PodCastle 231: Unpossible

by Daryl Gregory.

Read by PodCastle’s own audio engineer, Peter Wood.

Originally appeared in Fantasy & Science Fiction, October 2007.

Two in the morning and he’s stumbling around in the attic, lost in horizontal archaeology: the further he goes, the older the artifacts become. The stuttering flashlight guides him past boxes of Christmas decorations and half-dead appliances, past garbage bags of old blankets and outgrown clothing stacked and bulging like black snowmen, over and around the twenty-year-old rubble of his son’s treasures: Tonka trucks and science fair projects, soccer trophies and summer camp pottery.

His shoulder brushes against the upright rail of a dissassembled crib, sends it sliding, and somewhere in the dark a mirror or storm window smashes. The noise doesn’t matter. There’s no one in the house below him to disturb.

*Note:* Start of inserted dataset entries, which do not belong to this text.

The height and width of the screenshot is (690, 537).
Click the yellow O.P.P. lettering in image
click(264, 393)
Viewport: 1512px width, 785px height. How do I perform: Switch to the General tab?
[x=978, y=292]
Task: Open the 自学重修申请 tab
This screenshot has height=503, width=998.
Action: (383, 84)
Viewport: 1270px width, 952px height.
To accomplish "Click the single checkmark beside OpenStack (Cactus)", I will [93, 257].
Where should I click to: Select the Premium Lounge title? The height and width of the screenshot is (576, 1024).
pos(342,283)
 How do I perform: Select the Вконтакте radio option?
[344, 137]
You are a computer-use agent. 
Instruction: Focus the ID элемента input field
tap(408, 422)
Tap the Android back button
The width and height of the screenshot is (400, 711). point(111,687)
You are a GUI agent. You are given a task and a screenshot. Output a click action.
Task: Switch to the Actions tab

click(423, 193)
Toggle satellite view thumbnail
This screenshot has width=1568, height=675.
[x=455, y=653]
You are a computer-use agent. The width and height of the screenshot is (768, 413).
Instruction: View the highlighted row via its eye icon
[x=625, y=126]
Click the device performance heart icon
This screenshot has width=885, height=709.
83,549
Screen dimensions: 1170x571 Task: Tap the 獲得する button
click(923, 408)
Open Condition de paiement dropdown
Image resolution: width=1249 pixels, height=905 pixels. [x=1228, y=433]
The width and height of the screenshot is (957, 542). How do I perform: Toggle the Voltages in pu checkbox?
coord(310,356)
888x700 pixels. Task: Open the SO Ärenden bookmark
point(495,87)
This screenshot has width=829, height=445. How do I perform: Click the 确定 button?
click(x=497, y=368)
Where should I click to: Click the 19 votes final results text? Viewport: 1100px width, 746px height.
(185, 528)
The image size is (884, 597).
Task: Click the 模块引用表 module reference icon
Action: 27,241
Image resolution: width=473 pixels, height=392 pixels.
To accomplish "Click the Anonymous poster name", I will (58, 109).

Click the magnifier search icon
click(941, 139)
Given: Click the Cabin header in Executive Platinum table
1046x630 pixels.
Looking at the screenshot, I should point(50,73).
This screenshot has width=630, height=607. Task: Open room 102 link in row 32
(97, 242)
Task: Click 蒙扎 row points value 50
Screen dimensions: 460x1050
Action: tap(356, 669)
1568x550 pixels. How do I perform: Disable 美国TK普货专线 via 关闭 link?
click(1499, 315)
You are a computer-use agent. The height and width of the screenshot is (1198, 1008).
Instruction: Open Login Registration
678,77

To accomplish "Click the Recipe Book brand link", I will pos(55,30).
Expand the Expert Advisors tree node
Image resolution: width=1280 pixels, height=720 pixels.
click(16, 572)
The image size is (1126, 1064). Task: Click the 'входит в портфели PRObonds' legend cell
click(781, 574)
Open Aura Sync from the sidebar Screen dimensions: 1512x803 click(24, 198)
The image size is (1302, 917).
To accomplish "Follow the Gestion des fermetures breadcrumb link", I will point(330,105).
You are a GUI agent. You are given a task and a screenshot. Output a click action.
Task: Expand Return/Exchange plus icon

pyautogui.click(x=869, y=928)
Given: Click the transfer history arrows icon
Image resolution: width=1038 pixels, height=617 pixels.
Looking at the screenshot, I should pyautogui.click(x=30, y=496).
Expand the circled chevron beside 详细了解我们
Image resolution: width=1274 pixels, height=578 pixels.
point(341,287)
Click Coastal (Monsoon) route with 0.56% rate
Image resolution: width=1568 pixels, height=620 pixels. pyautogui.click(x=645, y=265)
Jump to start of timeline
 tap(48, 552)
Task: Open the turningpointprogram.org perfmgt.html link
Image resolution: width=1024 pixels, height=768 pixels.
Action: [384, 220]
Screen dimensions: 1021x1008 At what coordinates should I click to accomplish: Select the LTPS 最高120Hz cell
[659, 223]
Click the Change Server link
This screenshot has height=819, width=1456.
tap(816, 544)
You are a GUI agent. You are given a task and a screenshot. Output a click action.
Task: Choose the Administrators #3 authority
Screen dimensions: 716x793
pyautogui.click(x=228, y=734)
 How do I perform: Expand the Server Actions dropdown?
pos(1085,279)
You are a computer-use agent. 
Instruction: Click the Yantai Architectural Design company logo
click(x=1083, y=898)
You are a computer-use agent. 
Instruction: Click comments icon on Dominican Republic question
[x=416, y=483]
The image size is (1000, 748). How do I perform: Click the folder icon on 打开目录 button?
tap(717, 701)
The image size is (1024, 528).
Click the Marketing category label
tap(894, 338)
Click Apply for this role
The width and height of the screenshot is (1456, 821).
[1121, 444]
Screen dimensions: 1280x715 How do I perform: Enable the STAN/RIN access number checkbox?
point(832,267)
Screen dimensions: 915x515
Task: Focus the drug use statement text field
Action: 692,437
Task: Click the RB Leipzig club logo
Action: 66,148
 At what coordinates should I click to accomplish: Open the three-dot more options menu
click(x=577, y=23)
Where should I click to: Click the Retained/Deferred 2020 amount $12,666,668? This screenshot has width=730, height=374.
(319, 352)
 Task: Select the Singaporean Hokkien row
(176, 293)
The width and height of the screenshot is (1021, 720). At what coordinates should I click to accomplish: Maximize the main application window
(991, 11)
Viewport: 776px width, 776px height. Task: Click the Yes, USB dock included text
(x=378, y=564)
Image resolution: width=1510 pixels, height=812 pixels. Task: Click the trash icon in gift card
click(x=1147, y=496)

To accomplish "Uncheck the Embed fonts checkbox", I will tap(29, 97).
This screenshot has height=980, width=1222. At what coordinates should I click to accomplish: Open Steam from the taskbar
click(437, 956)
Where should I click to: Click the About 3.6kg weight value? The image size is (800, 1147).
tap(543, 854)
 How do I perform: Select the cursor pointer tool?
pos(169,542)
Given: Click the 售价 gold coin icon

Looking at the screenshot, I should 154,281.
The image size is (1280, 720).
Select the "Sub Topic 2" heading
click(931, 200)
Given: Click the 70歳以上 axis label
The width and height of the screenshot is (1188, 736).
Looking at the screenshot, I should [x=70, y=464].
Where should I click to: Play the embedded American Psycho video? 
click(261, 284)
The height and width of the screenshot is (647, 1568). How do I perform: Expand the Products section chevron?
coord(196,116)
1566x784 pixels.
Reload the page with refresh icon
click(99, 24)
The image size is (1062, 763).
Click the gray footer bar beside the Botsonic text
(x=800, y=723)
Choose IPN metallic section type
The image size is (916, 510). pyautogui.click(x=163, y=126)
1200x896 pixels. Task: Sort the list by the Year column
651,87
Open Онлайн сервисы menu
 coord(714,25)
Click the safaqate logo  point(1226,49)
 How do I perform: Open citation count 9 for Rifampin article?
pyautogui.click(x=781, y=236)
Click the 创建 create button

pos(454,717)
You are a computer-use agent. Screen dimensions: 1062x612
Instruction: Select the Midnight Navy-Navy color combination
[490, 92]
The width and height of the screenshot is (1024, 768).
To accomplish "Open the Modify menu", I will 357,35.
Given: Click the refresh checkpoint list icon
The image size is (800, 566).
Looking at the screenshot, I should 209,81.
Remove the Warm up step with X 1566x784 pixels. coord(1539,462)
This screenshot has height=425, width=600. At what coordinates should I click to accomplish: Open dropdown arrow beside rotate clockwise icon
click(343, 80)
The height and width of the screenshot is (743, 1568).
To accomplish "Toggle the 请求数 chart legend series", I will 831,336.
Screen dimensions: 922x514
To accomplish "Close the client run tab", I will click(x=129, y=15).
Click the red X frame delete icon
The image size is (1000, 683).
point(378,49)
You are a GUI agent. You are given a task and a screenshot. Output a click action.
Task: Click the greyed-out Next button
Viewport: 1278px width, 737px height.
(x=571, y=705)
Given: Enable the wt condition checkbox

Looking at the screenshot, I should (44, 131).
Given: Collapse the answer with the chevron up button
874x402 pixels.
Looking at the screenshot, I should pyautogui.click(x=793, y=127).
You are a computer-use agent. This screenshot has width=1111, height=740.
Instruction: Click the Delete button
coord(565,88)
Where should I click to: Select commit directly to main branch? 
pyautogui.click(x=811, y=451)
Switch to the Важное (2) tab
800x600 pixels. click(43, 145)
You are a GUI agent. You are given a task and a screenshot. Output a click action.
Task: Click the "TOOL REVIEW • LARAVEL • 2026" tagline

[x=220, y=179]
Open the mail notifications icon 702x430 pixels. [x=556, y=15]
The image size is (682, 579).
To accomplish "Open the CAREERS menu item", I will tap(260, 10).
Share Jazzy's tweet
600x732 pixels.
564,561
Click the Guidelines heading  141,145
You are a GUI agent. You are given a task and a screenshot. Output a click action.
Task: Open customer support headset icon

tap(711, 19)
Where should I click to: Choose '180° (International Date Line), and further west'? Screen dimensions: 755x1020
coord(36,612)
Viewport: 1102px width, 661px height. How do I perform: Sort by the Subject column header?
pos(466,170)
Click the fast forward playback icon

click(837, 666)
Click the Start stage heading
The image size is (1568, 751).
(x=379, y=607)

Twenty feet from the far wall his way is blocked by a heap of wicker lawn furniture. He pulls apart the barricade piece by piece to make a narrow passage and scrapes through, straws tugging at his shirt. On the other side he crawls up and onto the back of a tilting oak desk immovable as a ship run aground.

The territory ahead is littered with the remains of his youth, the evidence of his life before he brought his wife and son to this house. Stacks of hardcover books, boxes of dusty-framed elementary school pictures—and toys. So many toys. Once upon a time he was the boy who didn’t like to go outside, the boy who never wanted to leave his room. The Boy Who Always Said No.


Rated PG.

Listen to this week’s PodCastle!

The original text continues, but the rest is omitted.